37. Other — AS have been associated with a number of other adverse effects as well, including (table 1):
38.  
39. ●Infection – Sporadic case reports describe infections due to injection of androgens, including local abscess at the site of injection, septic arthritis, hepatitis B and C, and human immunodeficiency virus (HIV) infection from sharing of needles [61].
40.  
41. ●Prostate – Because the prostate is a testosterone-dependent gland, there is concern that the high doses of androgens that athletes take might increase the risk of benign prostatic hypertrophy and prostate cancer.

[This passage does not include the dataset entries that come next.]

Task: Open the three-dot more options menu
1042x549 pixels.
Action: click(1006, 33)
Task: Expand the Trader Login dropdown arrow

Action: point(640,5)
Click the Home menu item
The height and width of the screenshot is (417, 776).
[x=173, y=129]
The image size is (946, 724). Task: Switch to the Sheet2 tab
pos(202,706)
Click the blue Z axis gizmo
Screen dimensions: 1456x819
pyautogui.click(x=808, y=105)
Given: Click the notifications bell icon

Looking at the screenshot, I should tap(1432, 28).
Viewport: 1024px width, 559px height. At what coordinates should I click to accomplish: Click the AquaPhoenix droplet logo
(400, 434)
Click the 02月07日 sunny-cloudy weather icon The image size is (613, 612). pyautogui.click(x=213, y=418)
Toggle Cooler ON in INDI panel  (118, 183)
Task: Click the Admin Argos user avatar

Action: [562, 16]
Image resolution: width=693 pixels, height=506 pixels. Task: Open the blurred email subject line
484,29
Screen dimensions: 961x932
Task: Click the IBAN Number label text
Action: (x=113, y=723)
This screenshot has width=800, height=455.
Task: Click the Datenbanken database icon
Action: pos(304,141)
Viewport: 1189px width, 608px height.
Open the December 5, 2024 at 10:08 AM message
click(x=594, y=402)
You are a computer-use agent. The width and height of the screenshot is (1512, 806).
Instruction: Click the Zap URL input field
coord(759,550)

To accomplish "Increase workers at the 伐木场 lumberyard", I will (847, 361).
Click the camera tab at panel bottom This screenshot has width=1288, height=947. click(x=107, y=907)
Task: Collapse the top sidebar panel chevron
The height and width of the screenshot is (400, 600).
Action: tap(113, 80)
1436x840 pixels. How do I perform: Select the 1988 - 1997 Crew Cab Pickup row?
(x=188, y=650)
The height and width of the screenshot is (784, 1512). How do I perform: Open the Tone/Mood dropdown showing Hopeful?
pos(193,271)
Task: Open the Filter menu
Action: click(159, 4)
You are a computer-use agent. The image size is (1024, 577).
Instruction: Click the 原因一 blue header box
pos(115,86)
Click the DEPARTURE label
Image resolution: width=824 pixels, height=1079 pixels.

A meta-analysis of replacement doses of testosterone in hypogonadal men did not show such increased risks [62], but the risk in athletes who take large doses of androgens has not been reported.
42.  
43. ●Tendon rupture – The risk of tendon rupture (eg, triceps or biceps tendon rupture) appears to be increased in weight lifters who use androgens [63-65].
44.  
45. ●Epiphyseal closure – Pharmacologic doses of testosterone or other androgens that can be aromatized to estrogens hasten epiphyseal closure in adolescents whose epiphyses have not yet closed. The frequency of androgen use in adolescents is discussed above. (See 'Epidemiology' above.)
46.  
47. ●Hepatic side effects – Hepatic side effects occur only with oral 17-alpha-alkylated androgens and include high serum concentrations of liver enzymes, cholestatic jaundice, and peliosis hepatis, characterized by blood-filled hepatic cysts. Hepatomas have also been reported, but the number of cases is few and causality is uncertain. (See "Testosterone treatment of male hypogonadism", section on 'Oral preparations'.)